TOP OFFENSIVE ARSENAL
ESPN’s Bill Barnwell ranks teams by their offensive weapons before each season. In 2018, the Chiefs came out on top. This year, it’s the L.A. Rams.
It’s worth noting that in 2017 Barnwell had Los Angeles at No. 29 and last year that vaunted up to No. 6.
Barnwell says his rankings do not include the impact of the quarterback, offensive line, or scheme. So this is purely taking into account the impact of the running backs, wide receivers and tight ends heading into 2019.

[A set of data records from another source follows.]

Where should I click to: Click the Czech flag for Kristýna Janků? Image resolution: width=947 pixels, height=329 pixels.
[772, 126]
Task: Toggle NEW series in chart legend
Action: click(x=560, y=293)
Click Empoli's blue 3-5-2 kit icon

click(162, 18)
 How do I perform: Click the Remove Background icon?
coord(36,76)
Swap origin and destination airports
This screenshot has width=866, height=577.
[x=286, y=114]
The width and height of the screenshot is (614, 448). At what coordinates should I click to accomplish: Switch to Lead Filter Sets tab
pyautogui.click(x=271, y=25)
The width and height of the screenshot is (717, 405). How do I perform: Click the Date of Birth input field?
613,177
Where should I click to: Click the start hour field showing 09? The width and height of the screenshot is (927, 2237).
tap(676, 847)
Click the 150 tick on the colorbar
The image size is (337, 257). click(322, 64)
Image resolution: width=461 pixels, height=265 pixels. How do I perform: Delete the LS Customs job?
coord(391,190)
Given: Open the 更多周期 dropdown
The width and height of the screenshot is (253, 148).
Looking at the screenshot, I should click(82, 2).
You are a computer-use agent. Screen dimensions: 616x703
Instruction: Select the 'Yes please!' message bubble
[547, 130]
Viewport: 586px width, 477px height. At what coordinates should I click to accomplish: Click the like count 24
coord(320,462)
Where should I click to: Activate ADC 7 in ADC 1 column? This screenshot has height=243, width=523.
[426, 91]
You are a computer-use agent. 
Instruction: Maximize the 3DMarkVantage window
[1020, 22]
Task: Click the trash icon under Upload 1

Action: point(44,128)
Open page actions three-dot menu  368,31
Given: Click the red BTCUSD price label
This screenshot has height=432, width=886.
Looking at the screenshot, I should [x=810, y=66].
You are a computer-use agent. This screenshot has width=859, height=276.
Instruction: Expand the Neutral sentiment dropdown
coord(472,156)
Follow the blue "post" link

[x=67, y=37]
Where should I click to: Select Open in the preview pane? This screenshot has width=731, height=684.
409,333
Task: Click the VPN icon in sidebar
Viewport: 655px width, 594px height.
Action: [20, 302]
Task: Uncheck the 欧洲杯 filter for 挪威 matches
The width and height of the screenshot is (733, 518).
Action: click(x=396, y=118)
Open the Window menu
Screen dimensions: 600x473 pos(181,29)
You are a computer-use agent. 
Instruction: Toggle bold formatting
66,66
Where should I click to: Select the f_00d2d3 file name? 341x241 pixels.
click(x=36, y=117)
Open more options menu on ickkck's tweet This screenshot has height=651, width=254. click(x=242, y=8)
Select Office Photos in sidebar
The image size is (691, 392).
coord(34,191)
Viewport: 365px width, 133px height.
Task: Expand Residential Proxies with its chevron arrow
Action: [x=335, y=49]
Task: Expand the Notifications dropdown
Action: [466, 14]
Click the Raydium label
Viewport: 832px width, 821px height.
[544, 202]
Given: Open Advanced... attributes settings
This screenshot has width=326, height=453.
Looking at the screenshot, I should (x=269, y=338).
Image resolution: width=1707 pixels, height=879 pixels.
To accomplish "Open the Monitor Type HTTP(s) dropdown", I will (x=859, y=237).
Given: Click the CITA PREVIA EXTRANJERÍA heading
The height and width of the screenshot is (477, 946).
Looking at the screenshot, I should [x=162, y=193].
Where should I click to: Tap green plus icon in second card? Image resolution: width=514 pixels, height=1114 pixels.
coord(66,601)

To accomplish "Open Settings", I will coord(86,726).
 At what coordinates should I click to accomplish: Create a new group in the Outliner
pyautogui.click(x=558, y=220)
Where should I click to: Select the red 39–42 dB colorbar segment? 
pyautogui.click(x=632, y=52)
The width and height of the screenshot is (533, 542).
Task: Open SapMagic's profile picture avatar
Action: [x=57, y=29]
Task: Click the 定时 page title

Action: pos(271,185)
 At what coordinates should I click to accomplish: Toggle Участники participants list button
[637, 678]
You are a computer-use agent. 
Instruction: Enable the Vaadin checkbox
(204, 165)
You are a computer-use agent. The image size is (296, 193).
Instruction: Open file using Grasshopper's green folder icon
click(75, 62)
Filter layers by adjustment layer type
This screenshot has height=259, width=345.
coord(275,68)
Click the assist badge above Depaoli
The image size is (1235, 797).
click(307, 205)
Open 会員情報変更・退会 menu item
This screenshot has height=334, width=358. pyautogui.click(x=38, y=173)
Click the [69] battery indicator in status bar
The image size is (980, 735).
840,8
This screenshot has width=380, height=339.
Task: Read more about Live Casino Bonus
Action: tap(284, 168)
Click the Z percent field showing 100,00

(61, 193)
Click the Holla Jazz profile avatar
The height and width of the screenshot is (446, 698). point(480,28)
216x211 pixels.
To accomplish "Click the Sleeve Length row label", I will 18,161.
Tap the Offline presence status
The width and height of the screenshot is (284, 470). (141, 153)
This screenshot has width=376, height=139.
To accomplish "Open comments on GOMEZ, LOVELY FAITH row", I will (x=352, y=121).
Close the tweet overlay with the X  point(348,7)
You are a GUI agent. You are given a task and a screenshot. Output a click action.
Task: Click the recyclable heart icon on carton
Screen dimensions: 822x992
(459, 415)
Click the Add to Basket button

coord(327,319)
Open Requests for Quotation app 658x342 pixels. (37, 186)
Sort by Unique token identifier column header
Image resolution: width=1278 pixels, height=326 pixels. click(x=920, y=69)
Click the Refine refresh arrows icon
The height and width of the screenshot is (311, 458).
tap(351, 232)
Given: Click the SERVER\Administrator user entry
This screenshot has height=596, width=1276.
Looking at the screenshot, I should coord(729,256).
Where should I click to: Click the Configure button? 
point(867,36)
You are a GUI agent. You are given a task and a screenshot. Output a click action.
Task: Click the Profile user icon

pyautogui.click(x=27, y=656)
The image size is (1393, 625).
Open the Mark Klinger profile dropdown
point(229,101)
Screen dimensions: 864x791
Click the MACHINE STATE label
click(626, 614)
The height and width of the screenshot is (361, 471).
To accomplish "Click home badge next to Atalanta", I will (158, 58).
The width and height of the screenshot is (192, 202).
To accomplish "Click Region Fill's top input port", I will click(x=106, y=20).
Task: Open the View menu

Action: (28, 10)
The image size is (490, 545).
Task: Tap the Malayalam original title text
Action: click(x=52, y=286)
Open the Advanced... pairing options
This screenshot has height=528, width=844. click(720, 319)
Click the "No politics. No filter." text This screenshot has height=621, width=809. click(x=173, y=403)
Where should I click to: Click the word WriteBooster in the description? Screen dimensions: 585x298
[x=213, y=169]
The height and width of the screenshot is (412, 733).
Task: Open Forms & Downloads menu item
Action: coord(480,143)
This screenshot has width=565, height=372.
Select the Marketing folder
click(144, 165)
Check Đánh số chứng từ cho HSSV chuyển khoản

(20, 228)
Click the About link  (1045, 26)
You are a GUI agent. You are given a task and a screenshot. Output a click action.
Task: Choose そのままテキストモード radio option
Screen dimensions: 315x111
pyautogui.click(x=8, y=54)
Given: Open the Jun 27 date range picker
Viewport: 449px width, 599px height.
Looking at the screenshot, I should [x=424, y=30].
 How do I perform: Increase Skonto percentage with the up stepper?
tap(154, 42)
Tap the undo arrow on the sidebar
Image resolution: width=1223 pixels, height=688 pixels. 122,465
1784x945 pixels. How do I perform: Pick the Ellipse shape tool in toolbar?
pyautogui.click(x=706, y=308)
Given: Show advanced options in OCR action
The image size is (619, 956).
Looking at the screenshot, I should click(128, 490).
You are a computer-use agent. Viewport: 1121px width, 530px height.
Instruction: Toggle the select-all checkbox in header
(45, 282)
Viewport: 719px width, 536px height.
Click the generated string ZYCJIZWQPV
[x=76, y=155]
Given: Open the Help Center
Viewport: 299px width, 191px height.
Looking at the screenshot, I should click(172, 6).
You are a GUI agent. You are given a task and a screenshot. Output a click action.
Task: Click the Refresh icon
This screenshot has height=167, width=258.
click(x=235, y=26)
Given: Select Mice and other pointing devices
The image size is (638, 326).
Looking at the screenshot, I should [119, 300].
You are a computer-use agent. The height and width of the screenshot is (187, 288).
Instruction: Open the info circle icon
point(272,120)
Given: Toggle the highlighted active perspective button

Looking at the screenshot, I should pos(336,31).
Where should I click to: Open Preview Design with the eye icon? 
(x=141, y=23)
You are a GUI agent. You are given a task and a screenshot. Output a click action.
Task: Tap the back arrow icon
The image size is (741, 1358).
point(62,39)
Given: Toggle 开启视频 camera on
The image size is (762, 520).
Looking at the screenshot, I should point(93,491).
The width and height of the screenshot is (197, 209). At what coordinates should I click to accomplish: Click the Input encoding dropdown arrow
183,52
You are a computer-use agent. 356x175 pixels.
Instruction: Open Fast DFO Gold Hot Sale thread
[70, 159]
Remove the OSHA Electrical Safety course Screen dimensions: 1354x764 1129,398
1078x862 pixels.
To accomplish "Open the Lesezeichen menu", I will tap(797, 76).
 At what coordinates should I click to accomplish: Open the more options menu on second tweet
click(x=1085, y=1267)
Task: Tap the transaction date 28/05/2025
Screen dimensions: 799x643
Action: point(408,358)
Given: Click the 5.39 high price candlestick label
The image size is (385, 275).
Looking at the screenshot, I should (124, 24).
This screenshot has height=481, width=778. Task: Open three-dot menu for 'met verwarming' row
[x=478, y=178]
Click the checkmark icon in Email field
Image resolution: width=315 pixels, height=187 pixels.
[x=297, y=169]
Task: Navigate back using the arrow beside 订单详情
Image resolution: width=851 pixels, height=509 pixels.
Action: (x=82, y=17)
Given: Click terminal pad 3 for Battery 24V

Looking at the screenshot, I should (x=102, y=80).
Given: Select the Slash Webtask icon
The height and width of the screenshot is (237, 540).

Here’s what Barnwell has to say about why the Rams are No. 1:
Indignant Chiefs fans are likely yelling about Todd Gurley and Cooper Kupp right about now, and indeed, there are reasons to be worried about two of the Rams' stars. Kupp is returning from a torn ACL and should be active for Week 1, but it's impossible to say whether he will be the same guy who was on pace for 1,132 receiving yards and 12 touchdowns before blowing out his knee.
Gurley is a scarier proposition. The reports suggesting he is suffering from arthritis in his kneeseem to be accurate, and everything the Rams have done and said suggests that the days of Gurley taking 90-plus percent of the offensive snaps are over. Los Angeles is enthused about third-round pick Darrell Henderson, and ESPN college football guru Bill Connelly raved about Henderson's explosiveness before the draft, but Gurley was the best running back in football when healthy over the past two years. It's tough to imagine the Rams will get that sort of volume and efficiency from a combination of Henderson and an arthritic Gurley in 2019.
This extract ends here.